There's an (approximate) compass direction for each side of a hex. The right side of a pointy hex has the east ('E') compass direction. The bottom right side the southeast ('SE') direction, etc. This also means that pointy hexes don't have a north and south compass direction and flat hexes don't have a west and east compass direction.

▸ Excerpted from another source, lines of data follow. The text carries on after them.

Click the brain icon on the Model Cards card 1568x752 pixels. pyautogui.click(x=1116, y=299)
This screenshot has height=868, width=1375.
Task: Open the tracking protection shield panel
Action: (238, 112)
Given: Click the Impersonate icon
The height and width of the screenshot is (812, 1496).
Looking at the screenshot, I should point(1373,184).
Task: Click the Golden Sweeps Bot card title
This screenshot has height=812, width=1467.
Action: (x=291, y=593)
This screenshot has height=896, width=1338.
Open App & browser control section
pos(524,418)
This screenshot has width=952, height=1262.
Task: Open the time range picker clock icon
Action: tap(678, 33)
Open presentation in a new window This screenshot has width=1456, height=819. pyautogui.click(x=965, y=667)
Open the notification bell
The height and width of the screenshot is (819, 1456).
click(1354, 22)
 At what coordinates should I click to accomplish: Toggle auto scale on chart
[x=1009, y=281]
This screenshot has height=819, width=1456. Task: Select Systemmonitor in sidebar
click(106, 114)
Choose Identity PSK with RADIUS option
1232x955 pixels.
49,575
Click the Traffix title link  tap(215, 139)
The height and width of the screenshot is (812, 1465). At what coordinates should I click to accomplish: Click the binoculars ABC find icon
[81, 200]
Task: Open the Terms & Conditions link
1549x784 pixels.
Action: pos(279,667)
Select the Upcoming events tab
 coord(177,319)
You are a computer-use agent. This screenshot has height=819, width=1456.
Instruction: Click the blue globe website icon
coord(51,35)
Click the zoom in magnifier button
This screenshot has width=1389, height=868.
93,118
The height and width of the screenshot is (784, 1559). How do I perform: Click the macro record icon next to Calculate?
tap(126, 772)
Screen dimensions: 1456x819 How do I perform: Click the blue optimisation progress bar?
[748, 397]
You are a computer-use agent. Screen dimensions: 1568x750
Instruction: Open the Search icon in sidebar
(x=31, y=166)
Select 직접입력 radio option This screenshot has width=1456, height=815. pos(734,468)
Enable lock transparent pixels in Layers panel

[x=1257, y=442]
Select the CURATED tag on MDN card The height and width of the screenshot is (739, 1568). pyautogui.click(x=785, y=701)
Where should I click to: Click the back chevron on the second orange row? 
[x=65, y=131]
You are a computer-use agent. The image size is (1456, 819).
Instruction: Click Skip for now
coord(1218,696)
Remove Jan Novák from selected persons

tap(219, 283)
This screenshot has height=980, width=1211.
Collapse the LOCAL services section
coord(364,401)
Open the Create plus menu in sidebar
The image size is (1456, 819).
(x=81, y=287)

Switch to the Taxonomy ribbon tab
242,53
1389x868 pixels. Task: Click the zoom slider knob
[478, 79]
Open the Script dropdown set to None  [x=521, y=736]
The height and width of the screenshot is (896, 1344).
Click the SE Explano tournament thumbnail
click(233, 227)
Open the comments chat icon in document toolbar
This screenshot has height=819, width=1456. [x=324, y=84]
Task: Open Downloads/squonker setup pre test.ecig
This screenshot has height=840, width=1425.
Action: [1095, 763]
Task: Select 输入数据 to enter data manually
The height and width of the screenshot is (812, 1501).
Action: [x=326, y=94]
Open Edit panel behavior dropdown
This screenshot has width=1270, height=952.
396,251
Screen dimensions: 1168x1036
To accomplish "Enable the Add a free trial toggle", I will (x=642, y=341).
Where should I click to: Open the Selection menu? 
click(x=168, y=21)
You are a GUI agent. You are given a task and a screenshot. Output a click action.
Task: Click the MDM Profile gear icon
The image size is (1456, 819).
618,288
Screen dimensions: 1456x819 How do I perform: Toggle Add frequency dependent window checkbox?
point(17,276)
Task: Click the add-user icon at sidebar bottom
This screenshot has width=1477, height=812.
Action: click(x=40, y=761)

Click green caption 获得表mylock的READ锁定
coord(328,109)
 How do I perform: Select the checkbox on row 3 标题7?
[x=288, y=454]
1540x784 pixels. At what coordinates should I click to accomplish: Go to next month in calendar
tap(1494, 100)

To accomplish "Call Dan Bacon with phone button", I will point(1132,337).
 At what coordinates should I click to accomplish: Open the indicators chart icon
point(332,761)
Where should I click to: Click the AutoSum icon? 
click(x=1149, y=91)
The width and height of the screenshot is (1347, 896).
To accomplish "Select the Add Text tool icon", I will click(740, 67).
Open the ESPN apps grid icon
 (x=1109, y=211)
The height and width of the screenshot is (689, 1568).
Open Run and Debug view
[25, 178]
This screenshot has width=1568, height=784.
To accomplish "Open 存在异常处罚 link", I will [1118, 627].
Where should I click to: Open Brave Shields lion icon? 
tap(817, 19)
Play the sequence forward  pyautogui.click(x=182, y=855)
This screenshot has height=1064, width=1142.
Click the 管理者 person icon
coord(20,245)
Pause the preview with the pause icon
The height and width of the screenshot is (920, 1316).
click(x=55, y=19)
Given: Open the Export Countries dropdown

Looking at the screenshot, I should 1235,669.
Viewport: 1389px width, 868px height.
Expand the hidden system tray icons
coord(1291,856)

Number directions map to a side of a hex. A pointy hex's right side is 0, its bottom right side 1, its bottom left side 2, etc. Number directions of flat hexes start at their bottom right side (0), their bottom side is 1, etc.

Type: string

Properties

Other

onCreate

Callback of a Grid shape method. Gets called for each hex that's about to be added to the grid.

Type: Function

Parameters
  • hex hex The freshly created hex, just before it's added to the grid.
  • grid grid The grid (for as far as it's created).

Returns void Nothing.

Backlog

🐛 Bugs

🚀 Features

  1. Add src to package and point module to it? Also point main to unminified version by default? Also: add browser property to package.json? See jimp for an example of a library that's used on the server and the browser.
  2. Hex methods that do nothing with a hex's coordinates should be static (e.g. cubeToCartesian, isPointy, width)?
  3. Hex.corners should return points relative to Hex.origin (like Hex#corners does now) and Hex#corners should return points relative to the hex (so it's not needed to add the hex's point to them).
  4. Make some Grid instance methods also Grid static methods and vice versa?
  5. Instead of filtering invalid hexes, attempt to convert values to hexes (by passing them to Hex())?
  6. Make some methods getters (e.g. Hex#width)?
  7. Maybe make entities immutable?
  8. Add possibility to stretch hexes; they needn't be regularly shaped. This is an actual request as well. Maybe this should be solved during rendering (and not in Honeycomb at all)?
  9. Add logger that "renders" a grid using console.log.
  10. Overwrite Grid#sort so it can sort by 1 or more dimensions, ascending/descending (and also accepts a custom comparator)?
  11. Add Grid.union, Grid.subtract, Grid.intersect and Grid.difference (or maybe as prototype methods?). More info.
  12. Shiny github.io pages 😎
  13. Maybe Honeycomb.defineGrid should accept a prototype too (as a second parameter).
  14. Maybe Honeycomb should (also) be a function that accepts a hex prototype and returns a Grid factory?
  15. Investigate how instance properties are set vs prototype properties. When creating a custom hex it should be possible to set properties that are copied when creating new hexes and properties that only exist in the prototype. Similar to how stampit solves this.

🛠 Refactorings

  1. Rewrite in typescript and use classes internally?
  2. Don't use this at all and just inject a context. Functional programming yo 🤓.